L’Amérique a ce talent de m’avoir fait rêver pendant des décennies, et, aujourd’hui encore, bien que j’en sache plus sur le pays et que je me sois rendue compte de ses nombreux défauts, j’éprouve toujours cette fascination pour lui, parce que l’industrie du cinéma, de la télévision et de la musique m’ont vendu un rêve duquel je n’arrive pas à me réveiller. C’est l’un des super-pouvoirs de l’Amérique, d’ailleurs : avoir réussi à nous vendre une image, un concept, une âme, une culture qu’on a fini par intégrer et considérer comme réelles et réalistes.

C’est probablement une vision de millenial et je pense que les générations futures n’auront pas la même que moi, pas avec tout ce qui s’est passé depuis les années 80 dans le monde et aux États-Unis particulièrement, et pas avec internet comme mémoire collective consultable à volonté.

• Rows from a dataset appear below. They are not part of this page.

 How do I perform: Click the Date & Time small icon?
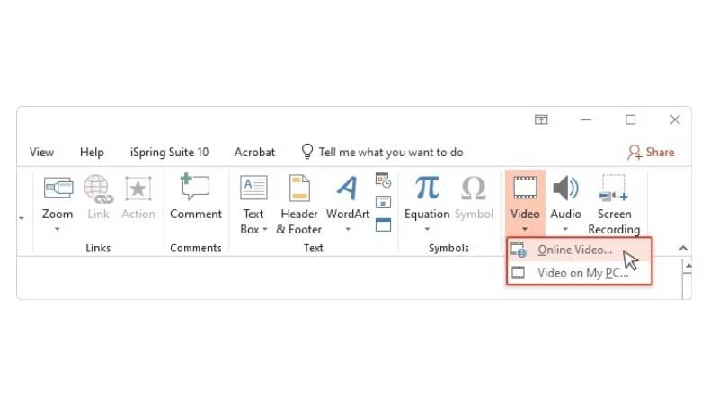click(x=383, y=180)
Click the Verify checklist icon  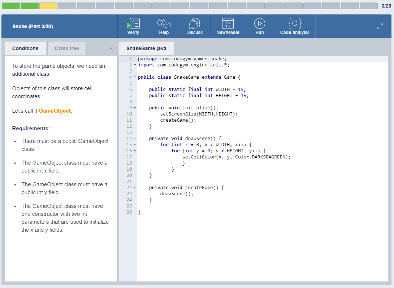pos(133,23)
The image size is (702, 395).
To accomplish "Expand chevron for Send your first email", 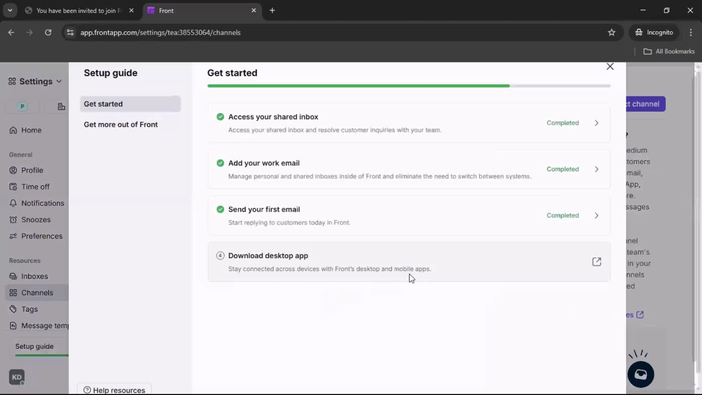I will tap(596, 215).
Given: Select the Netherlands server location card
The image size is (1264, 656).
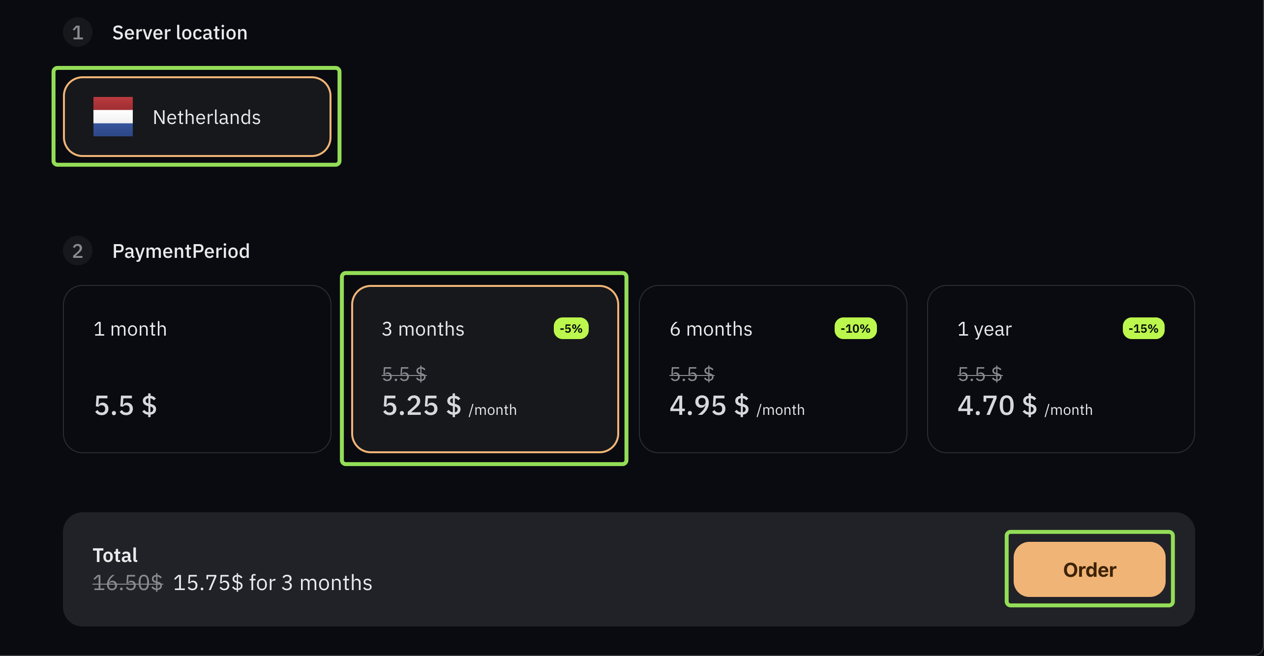Looking at the screenshot, I should pos(197,117).
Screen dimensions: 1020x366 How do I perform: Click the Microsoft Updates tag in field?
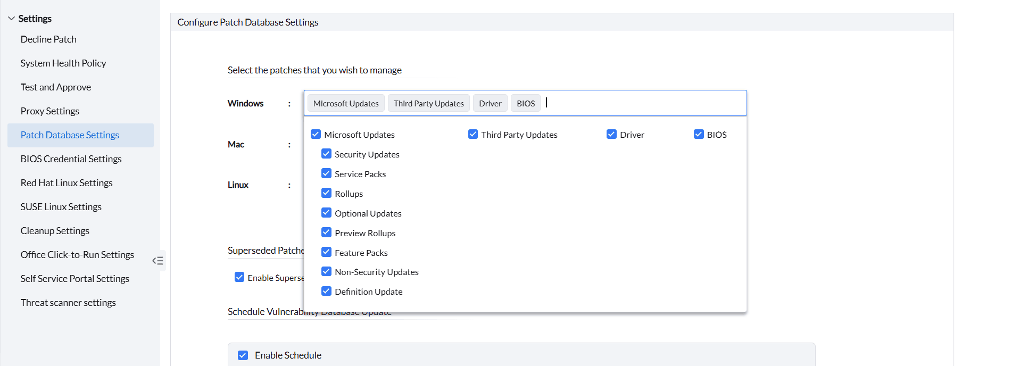click(x=346, y=103)
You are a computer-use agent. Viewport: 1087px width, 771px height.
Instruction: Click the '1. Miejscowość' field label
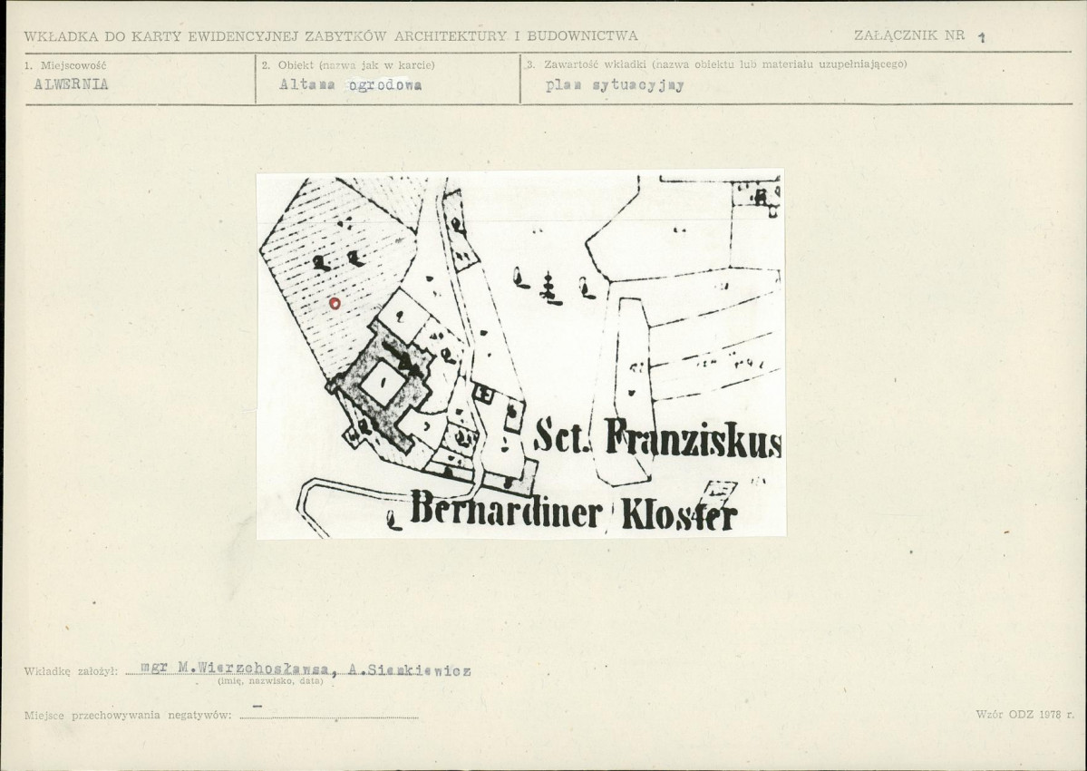(65, 65)
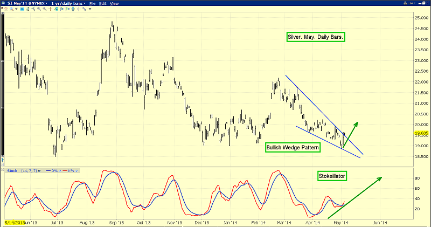Click the blue chart settings icon
This screenshot has height=227, width=431.
(x=22, y=10)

Moi, ma mémoire collective, elle a été en partie construite à partir de VHS et de DVD, de CD et de cassettes audios estampillés d’un gros drapeau étoilé et transpirant le soda. Elle est forcément biaisée.

Damn you, USA !1


Quelques articles sur le sujet des émotions musicales :

1

Notez l’ironie dans le fait que les chansons qui m’évoquent la pop culture américaine soient celles de groupes britanniques. Allez savoir, dans mon esprit d’enfant, l’Amérique et l’Angleterre, c’était la même chose ou presque, certainement.